イチゴの誘惑と、光秀の変貌
一等陸佐を味方につけた私は、急ぎ清洲城へと戻った。CEOが京都そのものを吹き飛ばそうとしている。そんな「効率的すぎる大虐殺」、おじさんの美学が許さない。
「殿、本能寺へ行くのは中止にしましょう。あそこは今、巨大な爆弾になろうとしています」
と私は信長様に詰め寄ったが、信長様は窓の外を見つめたまま動かなかった。
「……光秀が、京で待っておるのだ。あ奴が用意したという『南蛮渡来のイチゴ』、それを共に食おうと約束してな」
信長様の声はどこか虚ろだった。嫌な予感がする。私は雷蔵と一等陸佐を連れ、一足先に京の都へと向かった。
一方、本能寺の奥座敷。明智光秀は、CEOから手渡された真っ赤な果実をじっと見つめていた。それは現代の品種改良技術で極限まで糖度を高めた、この時代にはあり得ないほど甘く、そして不気味なほど赤い「イチゴ」だった。
「光秀殿、それを食べればわかります。信長という男がいかに古く、そしてあなたが守るべき『秩序』がいかに脆いものか」
CEOの囁きに、光秀は震える手でイチゴを口にした。
一瞬で脳を支配する強烈な甘み。それは光秀が一生かけて守ろうとした伝統や礼節を、一瞬で「古臭いガラクタ」に変えてしまうほどの快楽だった。
「……あぁ、あまい。あまりに甘い。それに比べ、上様の語る天下は何と血生臭く、苦いことか」
光秀の瞳から理性の光が消え、代わりにどろりとした闇が宿る。CEOはそれを見て満足げに頷いた。
「そうです。信長は毒だ。この美しい甘さを理解できぬ怪物を、私たちが浄化するのです」
京の入り口に辿り着いた私は、鼻を突く「火薬の臭い」と、微かに漂う「イチゴの甘い香り」を感じ取った。

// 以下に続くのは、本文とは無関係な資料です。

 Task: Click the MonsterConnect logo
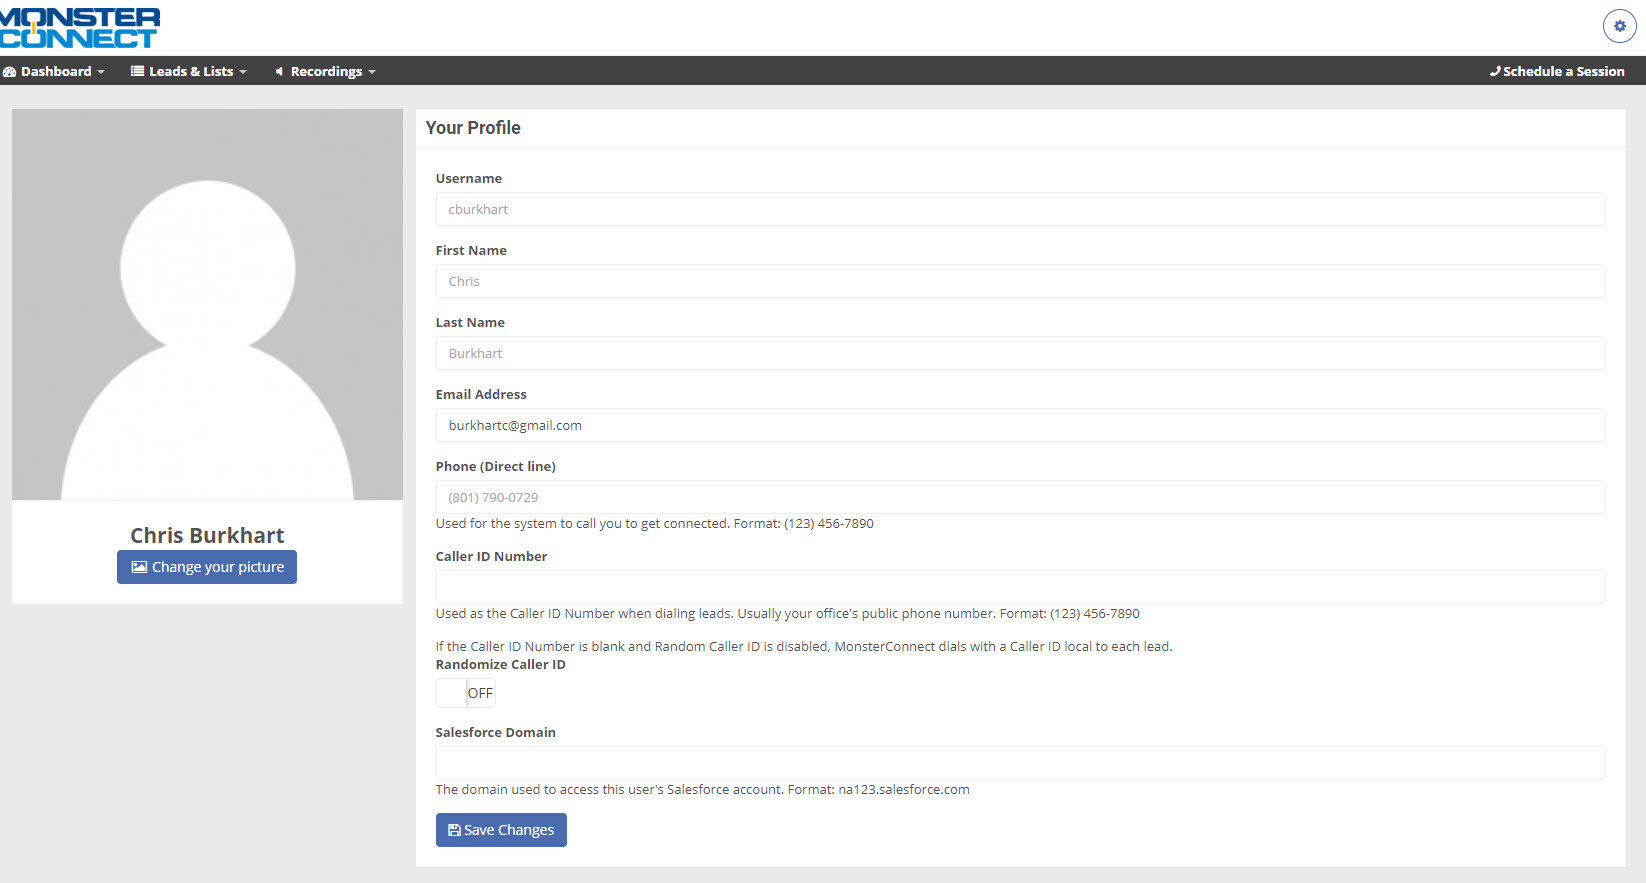click(x=80, y=28)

「おねえちゃん、空が泣いてるみたい。カラスたちがみんな逃げていくよ」
茶々丸が私の服の裾を強く握る。私は『不思議ポケット』からコルトマムシを引き抜き、一等陸佐に目配せをした。
「……一佐殿、サバイバルの準備はいいかい。これから、歴史上最も『甘くて危険な』夜が始まるよ」
雷蔵が低く唸り、私たちは燃え上がる本能寺へと駆け出した。